Description of the task: Pick out and copy every line below that has the word "Screen".

Records excerpted from a collection
= Beginning of Section =

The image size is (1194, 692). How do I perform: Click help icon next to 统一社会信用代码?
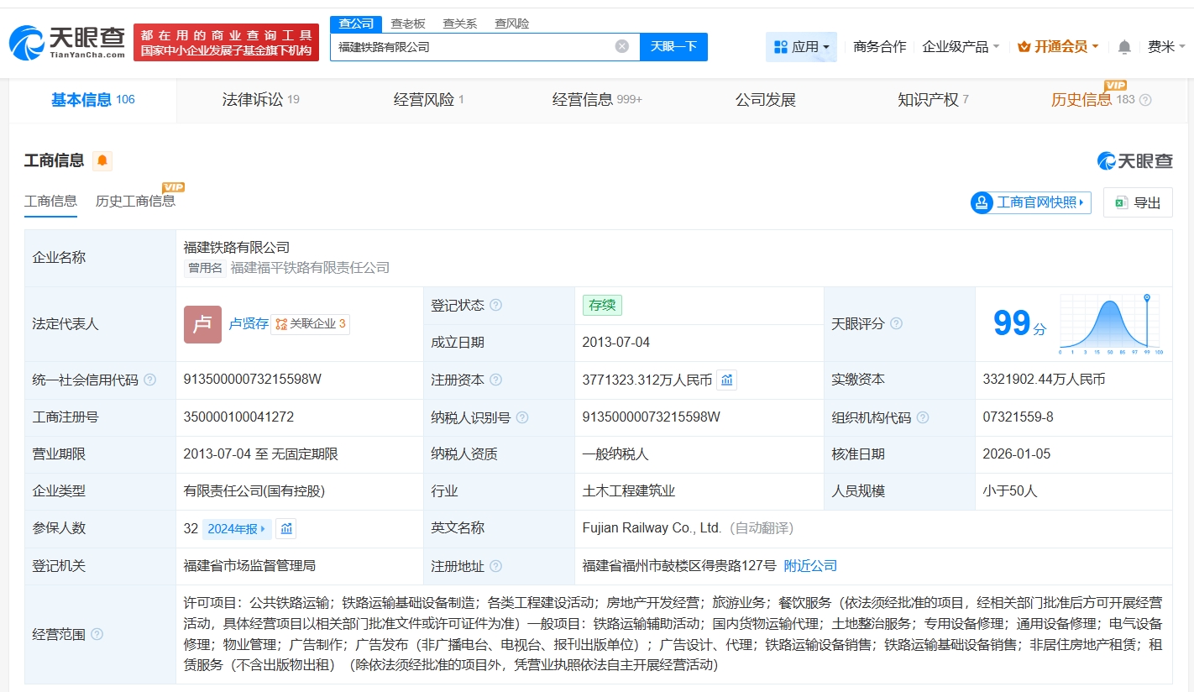[x=149, y=380]
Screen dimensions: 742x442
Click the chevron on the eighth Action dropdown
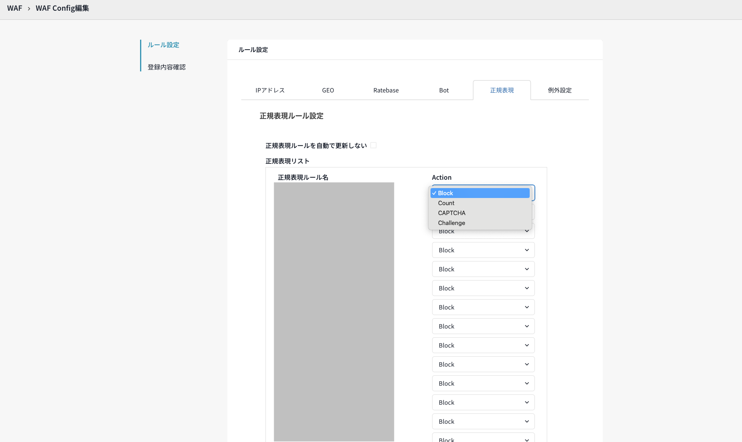click(527, 327)
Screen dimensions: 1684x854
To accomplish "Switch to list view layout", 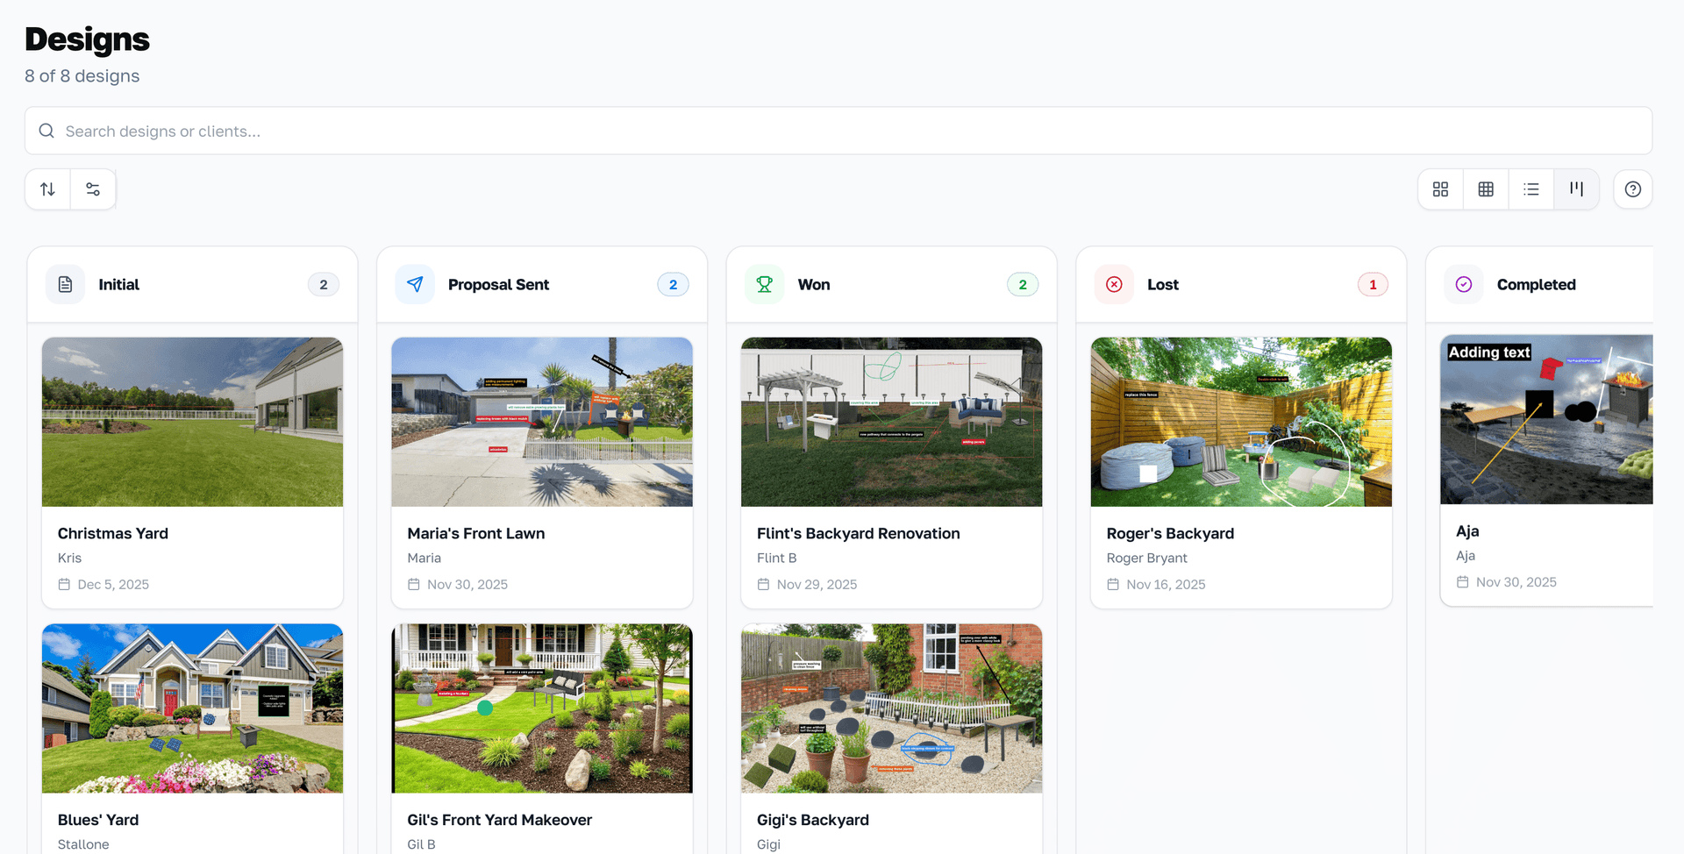I will click(x=1531, y=189).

= End of Section =

The completed task:
Screen dimensions: 742x442
Screen dimensions: 1684x854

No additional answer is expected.